#### SELECTED EXCERPT ####

Line separator for binary or text files advised to pass this value with unicode character\uxxxx or HEX character \\xNN so that it would be easy for support team to read the value

fieldDelimiter=\u001c\u001e

field separator for binary or text files advised to pass this value with unicode character\uxxxx or HEX character \\xNN so that it would be easy for support team to read the value

please note that in text/binary file format if you have delimiter | please ensure that you must escape the charector as | already used as regular expression or case

readerOptions = "header=false,nullValue=\n"

comma separated list of key values with = as mapper.

while using the external options you may refer the external config options

for text/binay/fixedwidth files you may use the following options.

header (deafult , false) : true so that parser removes the first record of the file
footer (deafult , false) : true so that parser removes the last record of the file
headerLength : specified number n removes the first n records from file
footerLength : specified number n removes the last n records from file

by setting the headerLength/footerLength framework automatically consider header/footer options are defaulted to ture so no need to specify.

####

GIVEN EXERCISE 1.
Count the lines in the rows that contain the word "icon", with case counting, and give only that number.

#### DATA PROVIDED ####

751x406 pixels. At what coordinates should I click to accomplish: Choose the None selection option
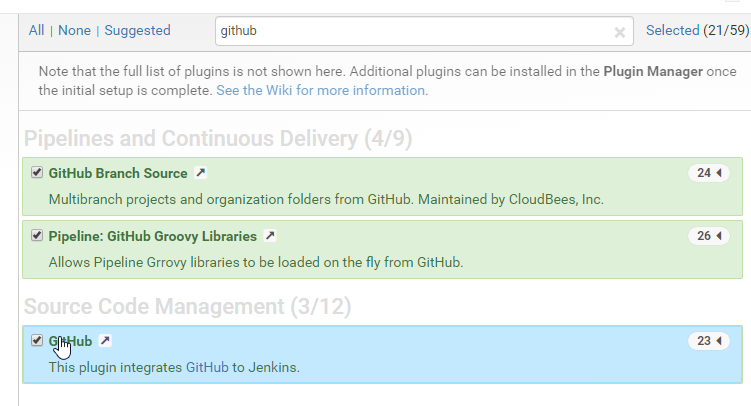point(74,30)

####
#### DATA PROVIDED ####

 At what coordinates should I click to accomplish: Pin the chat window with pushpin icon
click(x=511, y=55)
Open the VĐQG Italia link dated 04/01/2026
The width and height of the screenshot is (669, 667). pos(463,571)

####
#### DATA PROVIDED ####

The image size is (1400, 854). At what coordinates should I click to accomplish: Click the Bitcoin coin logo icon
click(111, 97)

####

GIVEN EXERCISE 2.
In the configuration notes, what does setting footer to true make the parser do?

FULL RESPONSE 1.
2

FULL RESPONSE 2.
It removes the last record of the file.